Ohnoherewego62 · 28/01/2020 06:16

This will get worse for you. You know it's wrong. End it!

RosieCockle · 28/01/2020 07:37

It starts like this this then gets worse and worse. Tell him to get stuffed.

sc93 · 28/01/2020 07:44

To give you guys some more insight, this man left his family for me, and is currently in the process of divorce and remortgage
He has nothing except me In his life and I feel guilty bout walking away as he has given up so much for me and is planning the rest of our lives together
I am 26 and 5ft6

OP posts:
TooManyPlatesInMotion · 28/01/2020 07:46

Agree with others, this is a red flag. Get out now before you become more invested in the relationship.

DearHappy · 28/01/2020 07:47

That makes it worse.

Quartz2208 · 28/01/2020 07:47

Op that context simply adds to red flags

You are young please take time to focus on you counselling and freedom programme

Lweji · 28/01/2020 07:52

It's not a dig at your size.
It's designed to keep you unsure and grateful that he is with you.

What are the chances that his wife found out about you and dumped his sorry ass? Or that she is over size 12?

Do you want to be with man who makes his love conditional of dress size?

Lweji · 28/01/2020 07:52

How old is he?

category12 · 28/01/2020 07:56

Oh christ, op. Go carefully.

He should still have a relationship with his children. I hope he's working hard on being a good father to them.

You're only 26. Really do you want all this baggage of guilt and drama in your life? A much older man who'll start showing it yet has made clear what you have to look like? I assume he looks like George Clooney, does he?

litterbird · 28/01/2020 07:56

You need to get out as quickly as possible, you are 26 and a normal healthy weight. It sounds like you were having an affair which doesn’t bode well at all for a good future relationship with you. Just leave and hopefully he can patch up his marriage and his children will forgive him. This will not end well.

Sarcelle · 28/01/2020 07:58

He is starting the control. Why would you want somebody so much older than you, somebody married. You are the "prize" in the relationship and he will start to erode your confidence so you are not tempted to stray.

I think you need some time on your own. And think about what you want from a relationship, and hopefully that involves not getting involved with somebody already married.

Fml2015 · 28/01/2020 08:03

Have you tried talking to him?
I have had similar and told him to shove his comment where the sun don't shine.

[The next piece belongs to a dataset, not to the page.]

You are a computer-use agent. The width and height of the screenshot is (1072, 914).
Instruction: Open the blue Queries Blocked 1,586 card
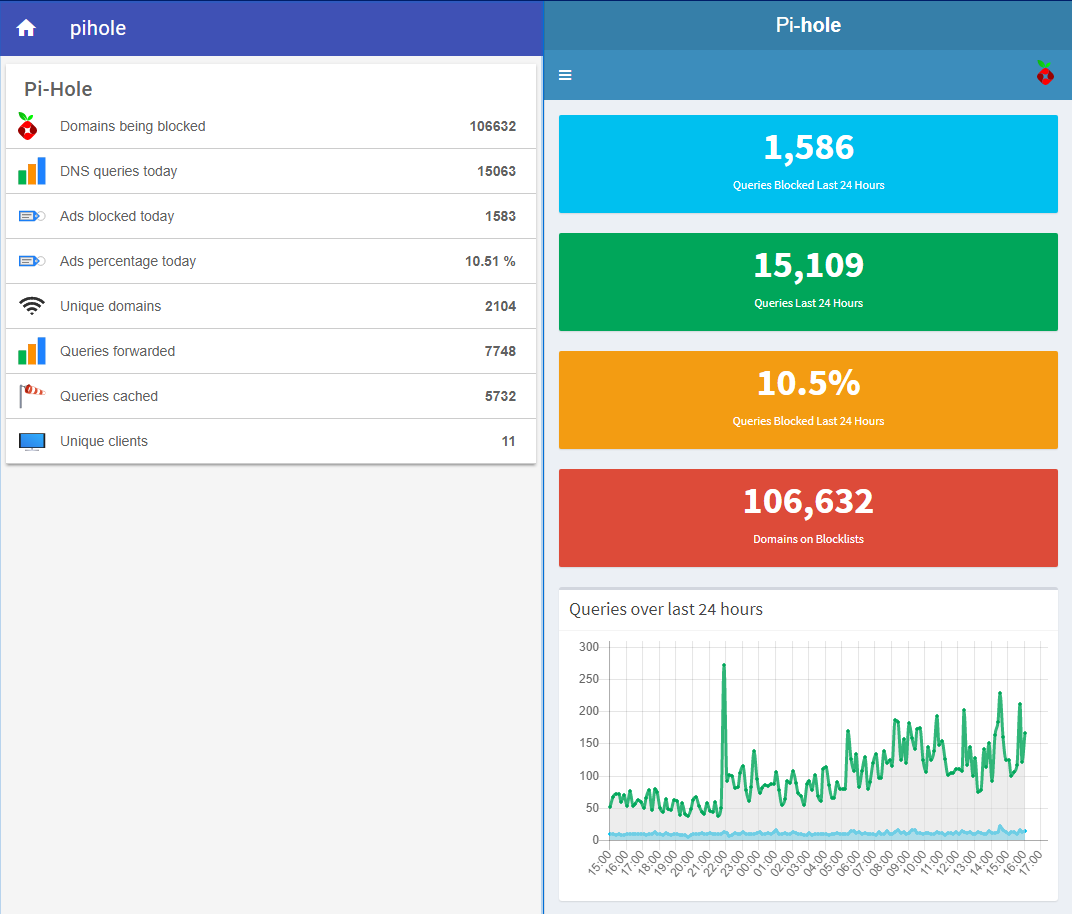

Ironically my partner has now put loads of weight on Grin. I tell him all the time that he needs to loose weight but he dosent care and neither do I really. Just want him to be healthy and comfortable in his own skin!!!!!

NomDeQwerty · 28/01/2020 08:04

Massive red flag.
His circumstances make it worse.
Really well done though for spotting it - that's such a step in the right direction though.
It doesn't matter that he left his wife and family for you - what matters is that you're using it as a reason not to leave. Did he put that in your head?